→ TASK: Tally the lines in the entries below that contain the string "list". Give only the number.

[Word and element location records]
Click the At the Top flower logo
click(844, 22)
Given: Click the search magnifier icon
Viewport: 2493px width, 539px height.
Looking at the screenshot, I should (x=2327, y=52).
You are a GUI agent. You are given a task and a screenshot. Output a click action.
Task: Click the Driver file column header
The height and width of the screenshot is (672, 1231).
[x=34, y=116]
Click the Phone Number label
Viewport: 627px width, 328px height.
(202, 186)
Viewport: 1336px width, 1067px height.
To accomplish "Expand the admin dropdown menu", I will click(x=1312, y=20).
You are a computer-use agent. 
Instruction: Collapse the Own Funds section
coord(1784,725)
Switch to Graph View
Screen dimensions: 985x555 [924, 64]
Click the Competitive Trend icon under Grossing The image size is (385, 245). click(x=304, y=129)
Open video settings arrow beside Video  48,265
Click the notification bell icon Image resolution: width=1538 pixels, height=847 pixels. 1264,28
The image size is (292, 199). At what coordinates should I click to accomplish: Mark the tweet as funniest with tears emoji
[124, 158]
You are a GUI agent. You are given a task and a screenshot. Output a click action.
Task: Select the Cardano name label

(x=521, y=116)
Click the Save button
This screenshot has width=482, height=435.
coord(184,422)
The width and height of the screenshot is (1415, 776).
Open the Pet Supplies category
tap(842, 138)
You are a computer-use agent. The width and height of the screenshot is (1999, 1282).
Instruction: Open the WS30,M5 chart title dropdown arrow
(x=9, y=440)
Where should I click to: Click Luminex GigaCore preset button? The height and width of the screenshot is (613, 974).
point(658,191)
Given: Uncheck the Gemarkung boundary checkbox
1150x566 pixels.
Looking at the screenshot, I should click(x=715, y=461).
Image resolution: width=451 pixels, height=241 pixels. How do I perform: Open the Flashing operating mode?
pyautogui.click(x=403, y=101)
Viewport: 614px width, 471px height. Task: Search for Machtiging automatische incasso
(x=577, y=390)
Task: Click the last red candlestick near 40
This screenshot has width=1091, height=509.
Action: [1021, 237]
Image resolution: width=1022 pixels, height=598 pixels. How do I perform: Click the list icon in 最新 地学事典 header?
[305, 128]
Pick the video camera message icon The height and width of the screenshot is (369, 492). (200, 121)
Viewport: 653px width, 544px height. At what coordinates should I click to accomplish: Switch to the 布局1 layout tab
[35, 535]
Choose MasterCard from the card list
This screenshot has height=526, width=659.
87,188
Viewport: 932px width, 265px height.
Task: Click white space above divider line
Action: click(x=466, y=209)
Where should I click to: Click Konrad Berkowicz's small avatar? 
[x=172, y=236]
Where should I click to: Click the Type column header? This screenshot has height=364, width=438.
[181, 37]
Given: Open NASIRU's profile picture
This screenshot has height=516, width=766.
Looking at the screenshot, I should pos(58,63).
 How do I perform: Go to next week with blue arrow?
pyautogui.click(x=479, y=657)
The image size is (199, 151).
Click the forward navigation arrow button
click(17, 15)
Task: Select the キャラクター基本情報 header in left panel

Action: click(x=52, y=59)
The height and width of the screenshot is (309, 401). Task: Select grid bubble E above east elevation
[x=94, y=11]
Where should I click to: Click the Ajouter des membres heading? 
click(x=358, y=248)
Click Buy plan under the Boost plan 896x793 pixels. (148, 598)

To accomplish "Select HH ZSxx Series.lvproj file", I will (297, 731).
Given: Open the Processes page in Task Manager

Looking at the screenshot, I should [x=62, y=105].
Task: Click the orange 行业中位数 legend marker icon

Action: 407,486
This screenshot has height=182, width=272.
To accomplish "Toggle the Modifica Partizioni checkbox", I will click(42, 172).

→ THE REPLY: 2